Qunhua Li
Protein identification using mass spectrometry is a high-throughput
way to identify proteins in biological samples. In this talk, we use
statistical approaches to model two key steps in this process, namely,
identifying peptides from mass spectra using protein database search
and identifying proteins from putative peptide identifications. Both
problems are featured by high-dimensional data and low signal-to-noise
ratio.
For the problem of peptide identification, we developed a
likelihood-based algorithm based on a latent variable model, which
measures the likelihood that the observed spectrum arises from the
theoretical spectra predicted from each peptide contained in a protein
database. By carefully modeling the noise structure, our probability
model takes account of multiple sources of noise in the data and
extract some of the subtle signals which other methods miss. In
addition, our likelihood-based approach also provides natural measures
for assessing the uncerteinty of each identification.
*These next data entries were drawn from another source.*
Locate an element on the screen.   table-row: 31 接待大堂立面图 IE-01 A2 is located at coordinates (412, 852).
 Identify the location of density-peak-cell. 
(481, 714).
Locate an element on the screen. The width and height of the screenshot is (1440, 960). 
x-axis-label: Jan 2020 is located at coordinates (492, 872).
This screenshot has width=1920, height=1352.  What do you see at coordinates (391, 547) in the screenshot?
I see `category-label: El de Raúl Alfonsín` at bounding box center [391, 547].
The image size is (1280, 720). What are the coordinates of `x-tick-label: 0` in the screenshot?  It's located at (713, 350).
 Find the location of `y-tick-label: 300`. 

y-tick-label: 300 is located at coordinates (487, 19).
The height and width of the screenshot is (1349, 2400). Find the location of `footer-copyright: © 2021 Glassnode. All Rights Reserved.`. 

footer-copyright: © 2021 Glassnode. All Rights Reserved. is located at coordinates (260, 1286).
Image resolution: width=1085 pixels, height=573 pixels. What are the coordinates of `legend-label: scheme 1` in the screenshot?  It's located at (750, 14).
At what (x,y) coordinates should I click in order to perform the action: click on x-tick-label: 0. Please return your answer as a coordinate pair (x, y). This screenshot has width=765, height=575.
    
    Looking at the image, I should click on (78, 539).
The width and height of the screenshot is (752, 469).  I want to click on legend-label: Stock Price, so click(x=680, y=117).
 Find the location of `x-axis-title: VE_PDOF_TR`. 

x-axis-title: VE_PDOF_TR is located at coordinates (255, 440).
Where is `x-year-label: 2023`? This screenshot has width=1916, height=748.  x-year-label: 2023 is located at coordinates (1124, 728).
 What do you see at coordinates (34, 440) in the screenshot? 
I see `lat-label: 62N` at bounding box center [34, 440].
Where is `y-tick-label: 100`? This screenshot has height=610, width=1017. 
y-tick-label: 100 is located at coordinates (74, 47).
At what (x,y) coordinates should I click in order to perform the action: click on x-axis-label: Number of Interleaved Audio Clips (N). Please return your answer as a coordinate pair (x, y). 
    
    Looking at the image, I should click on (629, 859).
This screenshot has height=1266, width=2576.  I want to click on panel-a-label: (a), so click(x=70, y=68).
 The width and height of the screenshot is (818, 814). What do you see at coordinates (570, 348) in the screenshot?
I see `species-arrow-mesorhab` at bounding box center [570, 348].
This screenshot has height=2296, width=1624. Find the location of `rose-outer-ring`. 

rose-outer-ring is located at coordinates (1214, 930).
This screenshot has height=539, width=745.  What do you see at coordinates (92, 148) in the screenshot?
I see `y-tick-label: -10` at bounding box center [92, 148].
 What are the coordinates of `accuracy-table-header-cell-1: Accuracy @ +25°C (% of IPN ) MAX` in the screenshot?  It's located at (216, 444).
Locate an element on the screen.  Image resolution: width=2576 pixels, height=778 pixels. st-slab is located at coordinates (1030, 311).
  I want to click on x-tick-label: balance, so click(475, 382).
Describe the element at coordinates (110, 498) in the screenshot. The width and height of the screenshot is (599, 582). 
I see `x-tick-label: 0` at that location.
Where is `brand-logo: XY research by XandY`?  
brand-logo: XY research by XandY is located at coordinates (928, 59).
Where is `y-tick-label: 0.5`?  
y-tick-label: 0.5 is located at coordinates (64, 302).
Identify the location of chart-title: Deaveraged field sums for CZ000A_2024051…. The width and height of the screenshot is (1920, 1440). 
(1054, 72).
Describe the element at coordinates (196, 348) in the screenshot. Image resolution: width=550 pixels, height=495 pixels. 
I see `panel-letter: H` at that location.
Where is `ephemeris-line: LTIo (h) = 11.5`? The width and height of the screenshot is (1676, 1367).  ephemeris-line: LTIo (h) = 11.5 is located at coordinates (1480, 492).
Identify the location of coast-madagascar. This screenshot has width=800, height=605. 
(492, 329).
The task of protein identification essentially is to assess the
evidence of presence for proteins constructed from putative peptides
identifications. We develop an unsupervised protein identification
algorithm based on a nested mixture model, which incorporates the
evidence feedback between peptide level and protein level. Our model
essentially is a model-based clustering method, which jointly
validates the correctness of peptide identification and infers the
evidence of presence of proteins by simultaneously clustering the
labels of peptides and proteins. Using a yeast dataset, we show that
our method has a competitive performance over leading products on
protein identification and peptide validation.